:: Records supplied
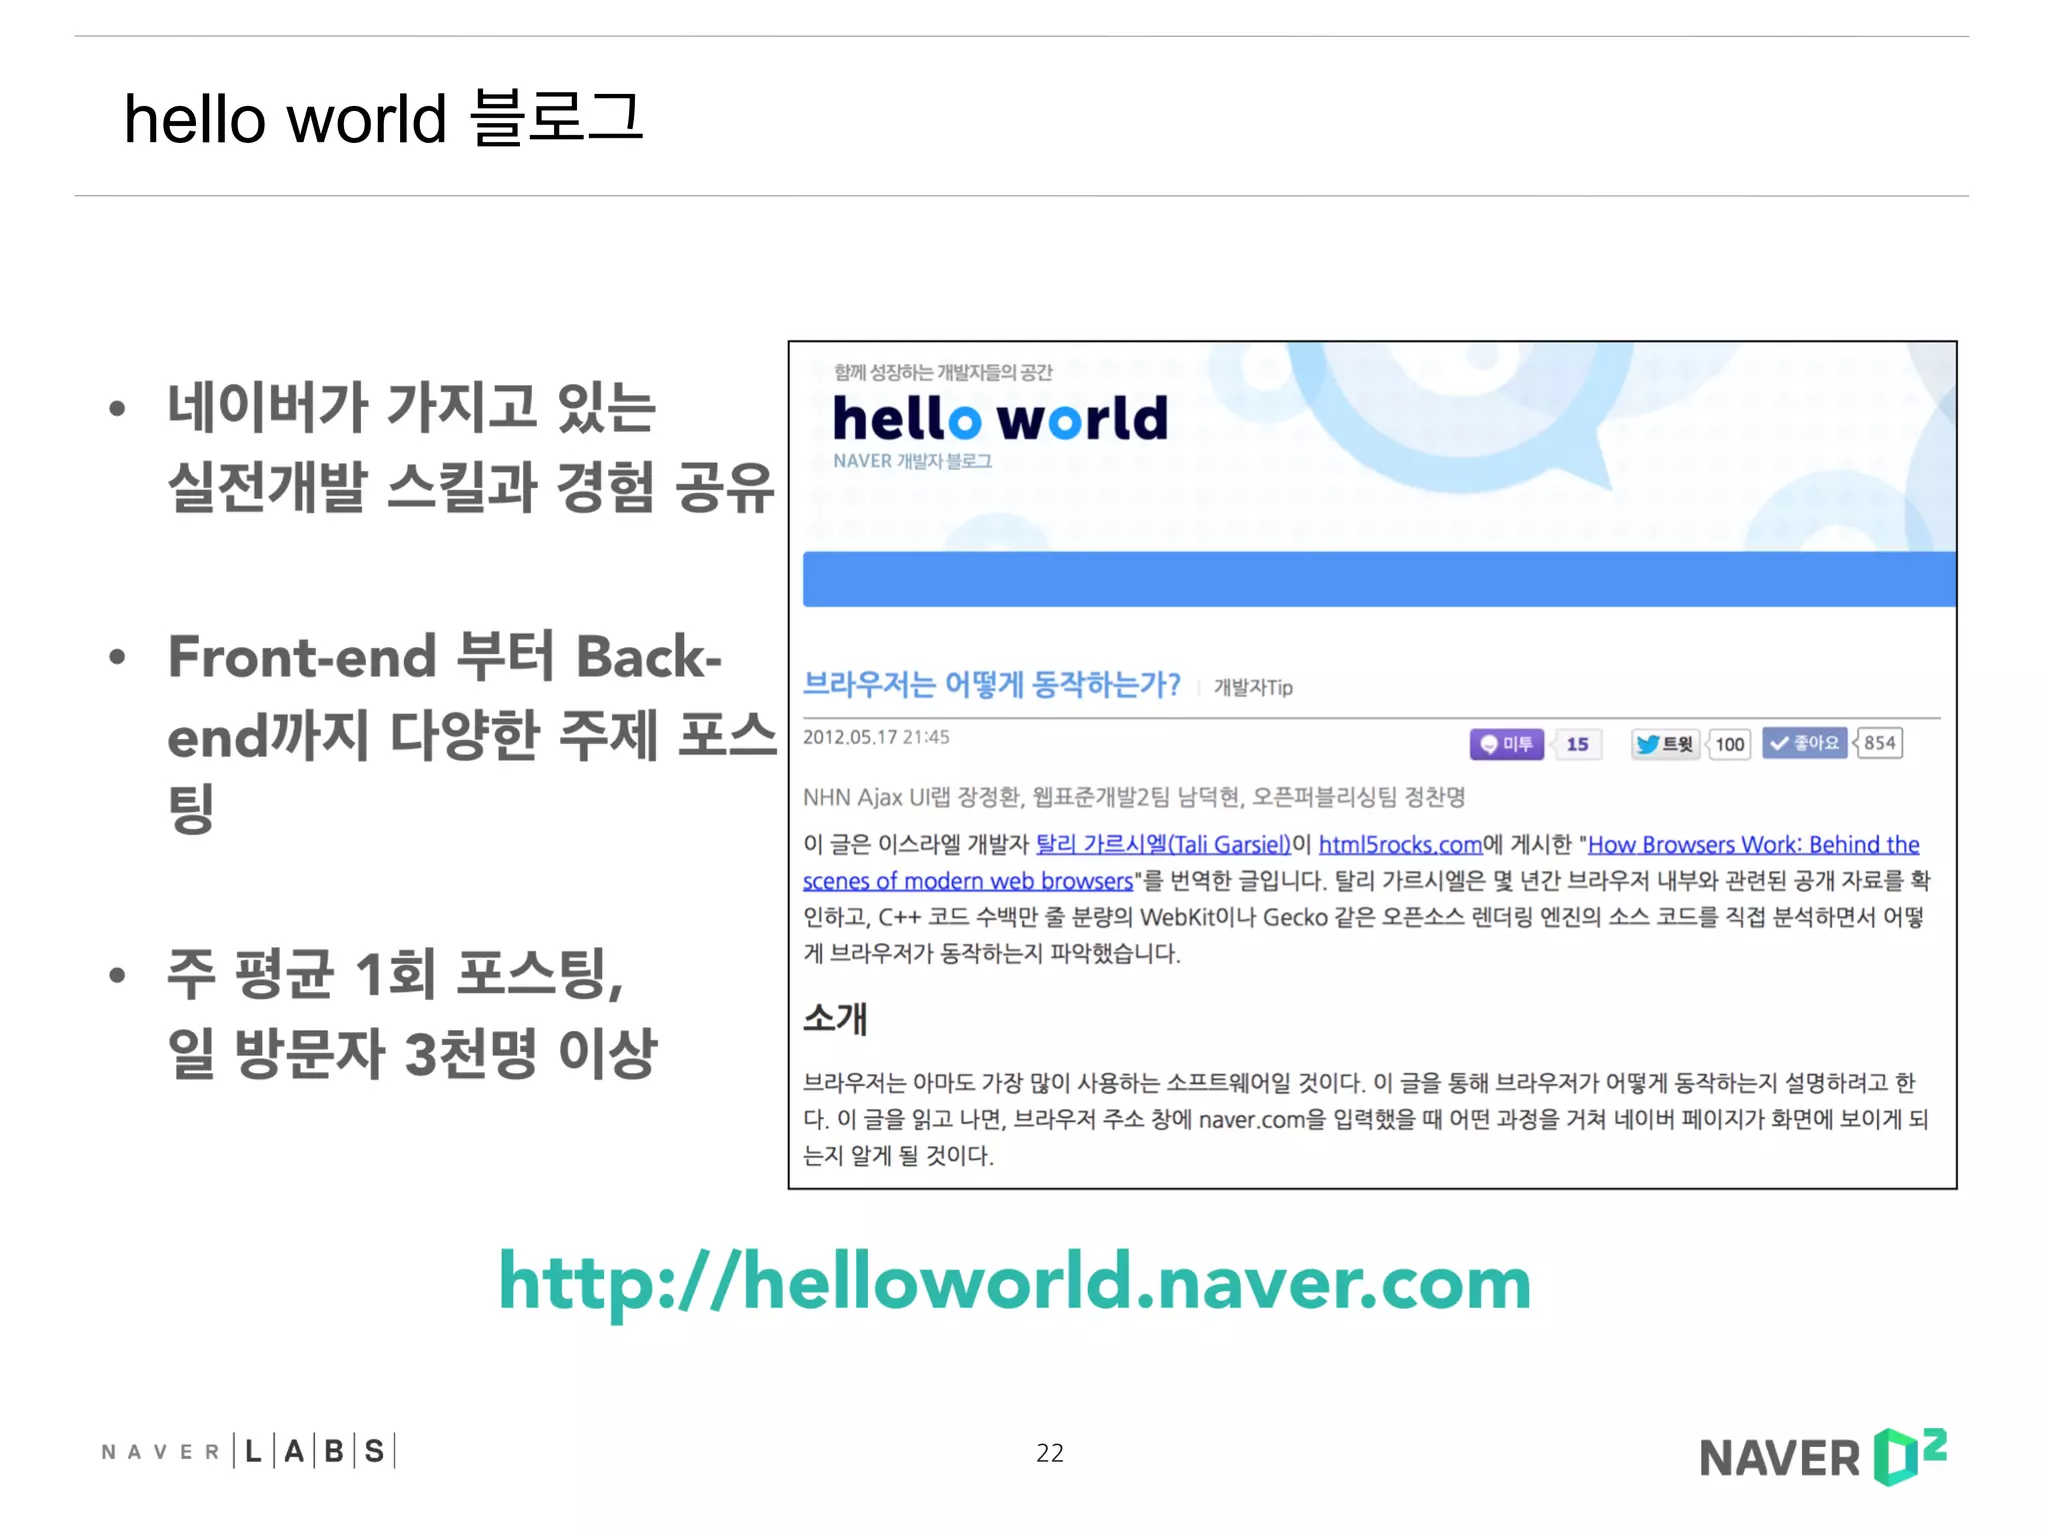Viewport: 2048px width, 1536px height.
Task: Open the html5rocks.com link
Action: 1400,844
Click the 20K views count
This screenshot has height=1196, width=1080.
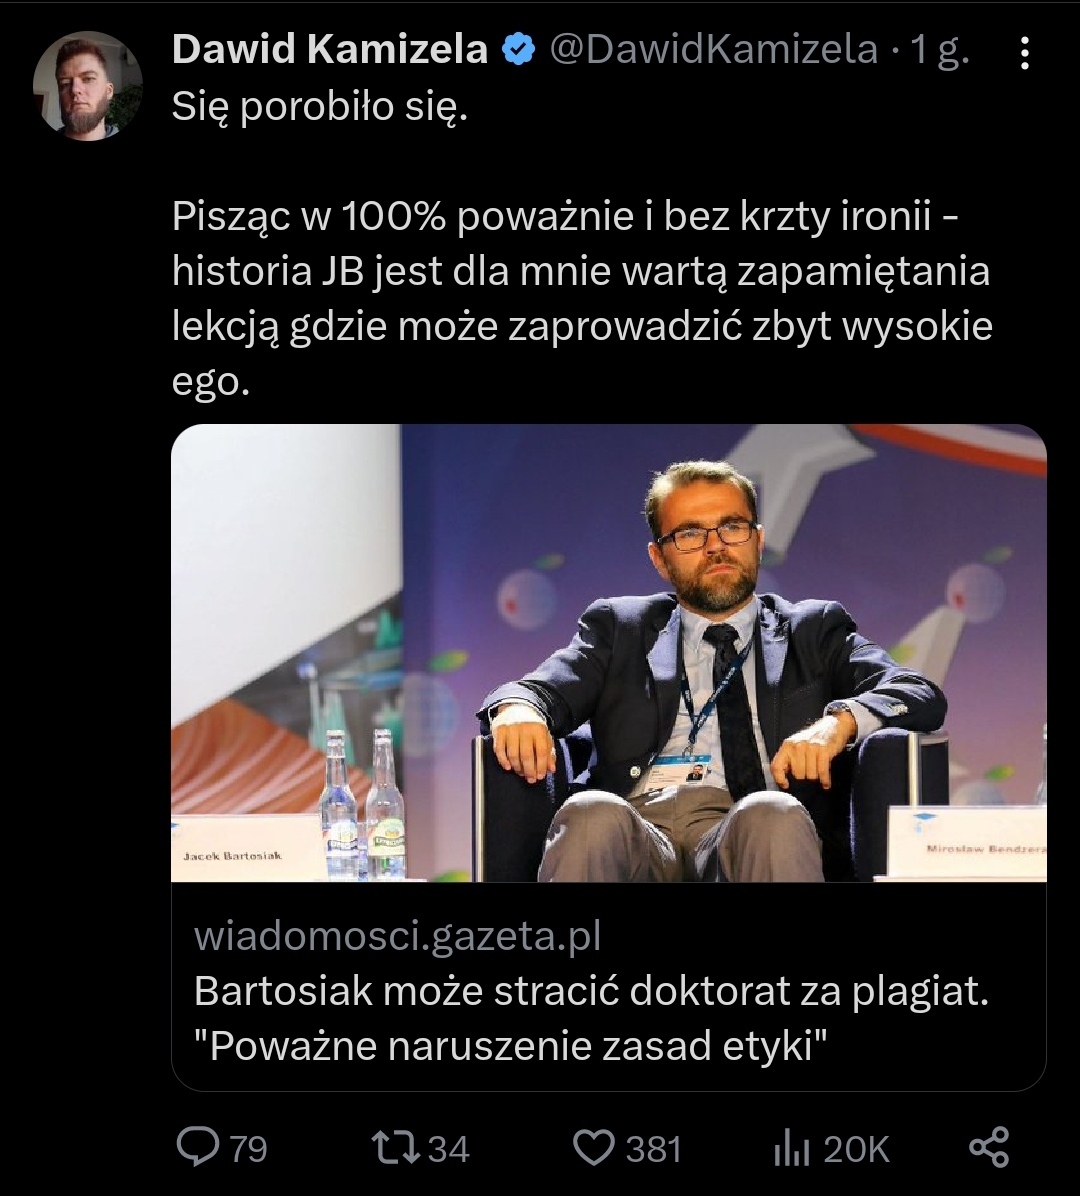(857, 1149)
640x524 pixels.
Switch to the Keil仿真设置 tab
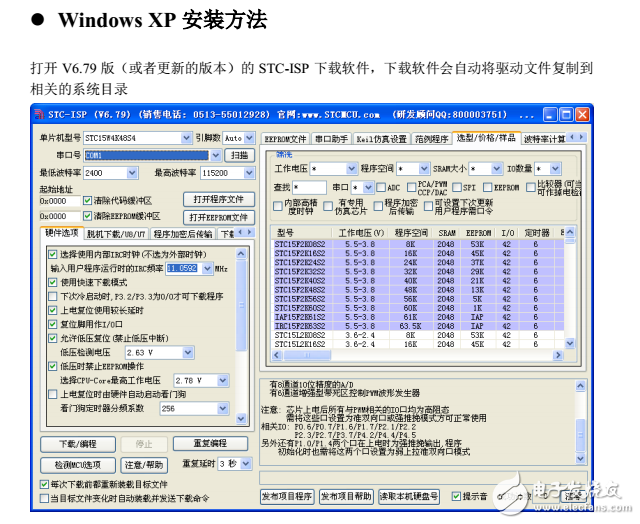(381, 139)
::::
Reproduce the data verbatim from the line containing "Click the 20K views count" through the final line of the data, with both ends included. Leave the pictures out.

Click the 20K views count
This screenshot has height=1196, width=1080.
(857, 1149)
640x524 pixels.
Switch to the Keil仿真设置 tab
(381, 139)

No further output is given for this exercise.